Excellent tobacco is produced in many parts of Mexico, and it was used in the form of segars in such quantities as to yield, in the time of the Spaniards, a net revenue of £833,400 . . .

I found . . . that several respectable English mercantile houses had been established . . . and that others were preparing; strong hopes were entertained that the heavy import duties would shortly be lessened, and the facilities for transporting goods into the interior be increased. A plan for the establishing of waggons on the great road to the capital had been partially acted on by some gentlemen from the United States, and promised to be successful, especially if the road were put into a state of repair, and a few of the unfinished points of connexion completed, which would not be attended with very considerable expense, with the exception of one place, as it ties principally through a populous country, abounding with good stone for the purpose. . . . Without it, the conveyance of the heavy cast iron machinery of the steam-engines, with the necessary iron tools, &c. for the mines now about to be opened, will be a labour of great difficulty.

The duties and other expenses on the landing of goods at Vera Cruz are enormously high, and tend much to discourage the mercantile speculator; eight and a half per cent. ad valorem is paid on all cargoes from Europe at the Spanish castle of St. Juan de Ulua, and twenty-seven and a half to the town. This too is on their own arbitrary valuation, and is often three times the original cost.
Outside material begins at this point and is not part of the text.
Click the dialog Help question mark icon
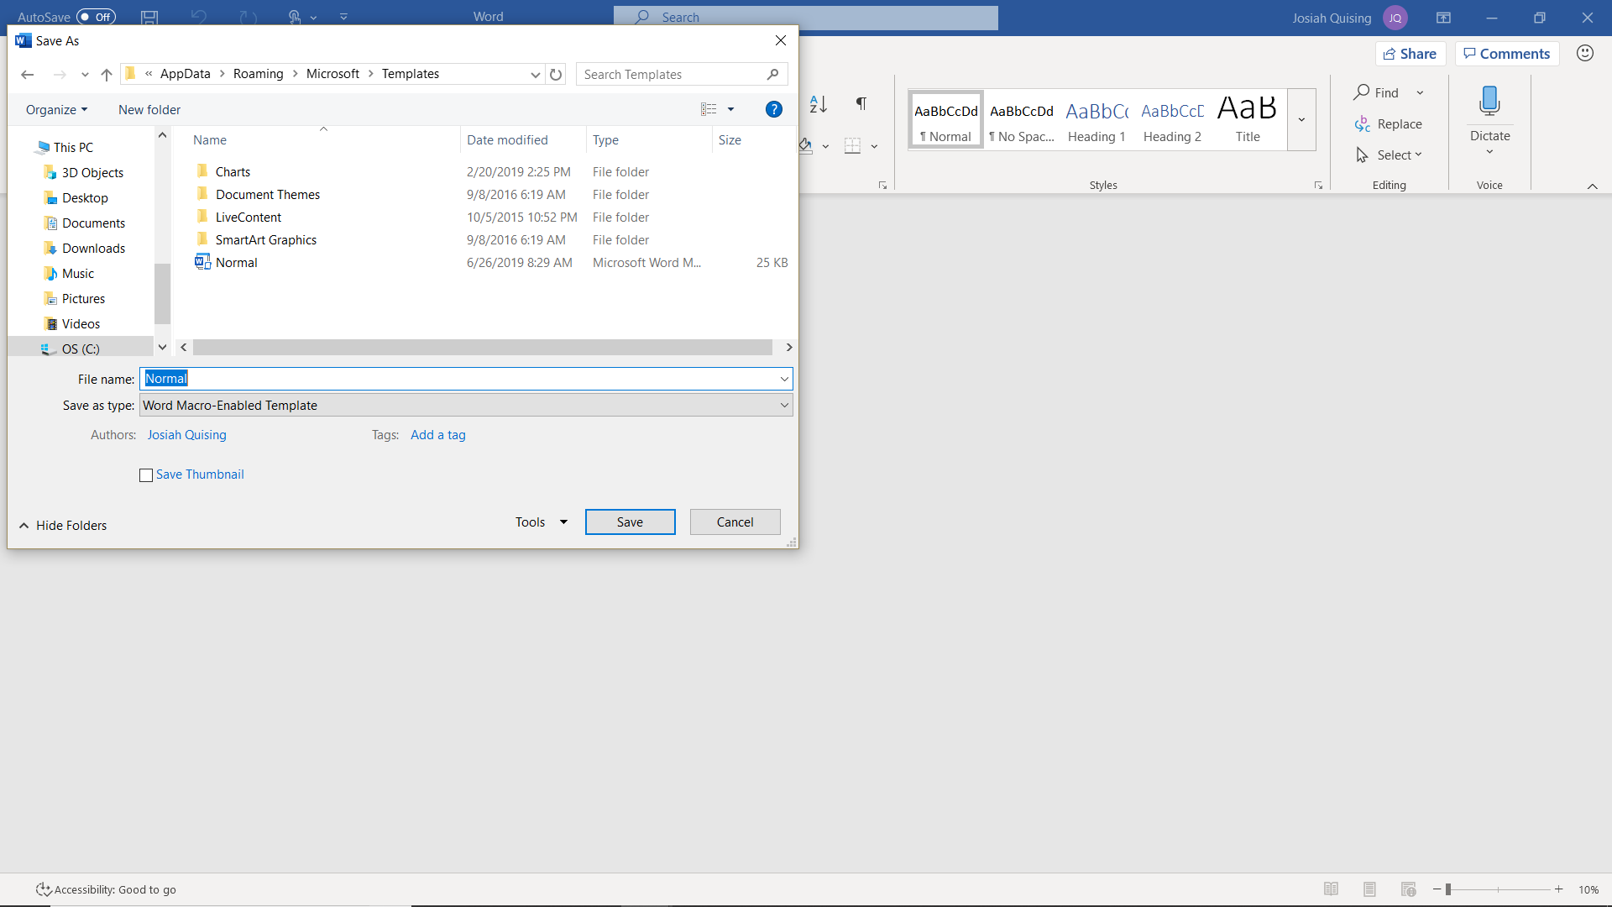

One dollar each package is charged for the hospital, and four and a half dollars per ton on the ship, according to her register; three rials per ton for water; eight dollars for the captain of the port; and thirty-two dollars each trip for the use of large boats for landing the cargo: to these may be added the expense of porterage to the custom-house, and afterwards to the stores of the merchants; even this is expensive, as labour of all kinds is here excessively high-priced, and the insolence of the negro porters is intolerable. The above are the principal charges at the port, to which the removal of goods to Mexico adds much, as they pay an additional duty of about twelve per cent. on their arrival, and the carriage of every horse or muleload, from two to three hundred weight, is from eighteen to twenty-two dollars. The goods sold in Mexico pay again another duty, on being removed to the provinces; but if they are intended, when landed, to be removed direct to the cities beyond Mexico, an arrangement can be made at the port custom-house which will save some of the expenses. . . .
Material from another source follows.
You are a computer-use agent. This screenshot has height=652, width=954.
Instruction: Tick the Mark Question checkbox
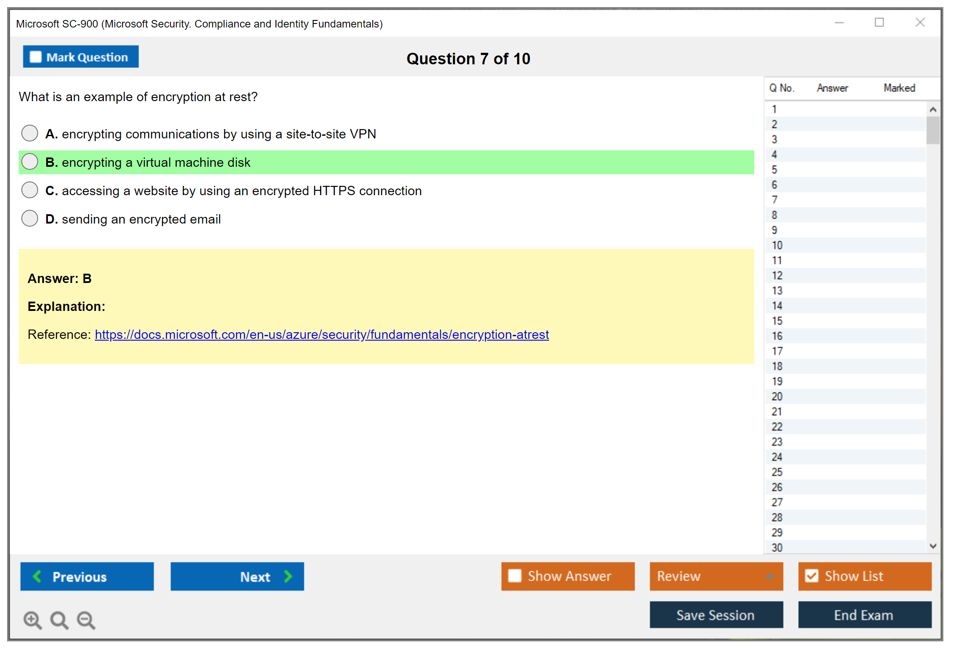[35, 57]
The contraband trade carried on by the Castle is a source of considerable loss and trouble to the fair trader, as it is notorious that, by intriguing with its officers of the customs, goods to a vast amount may be clandestinely conveyed into the country. . . . It is principally the Spanish merchants who are thus enabled to avoid the heavy duties and charges demanded by the Mexican government, and who by these means are competent to undersell the fair trader in the article of his own manufacture. This state of things cannot be of long continuance . . . The state of trade has already undergone as great a change as the politics of Mexico, and the further alterations of fashions will introduce a more extensive demand for our manufactures. . . .
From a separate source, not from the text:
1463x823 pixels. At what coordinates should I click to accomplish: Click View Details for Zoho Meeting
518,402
The prosperity of Mexico must always depend on the cultivation of her immense mineral wealth. The silver mines have already produced more riches than those of any other portion of the globe, and more rapid fortunes have been made by individuals than are possessed by any in Europe. . . . Mining operations, it is believed, have never been well conducted here, notwithstanding which, more than one thousand six hundred millions sterling have been issued from the treasury.

Nothing is now wanting, in my opinion, to re-establish the prosperity of this fine country, but an acknowledgment of its independence by Great Britain. That it is for ever severed from the mother-country I have not the smallest doubt: but in its present state it may yet linger, from the debility to which it is reduced by the revolution, for years, unless cherished by our assistance, with which it would shortly rise and be again in opulence and productiveness . . .

W[illiam] Bullock, (London, 1824), 52–498 passim.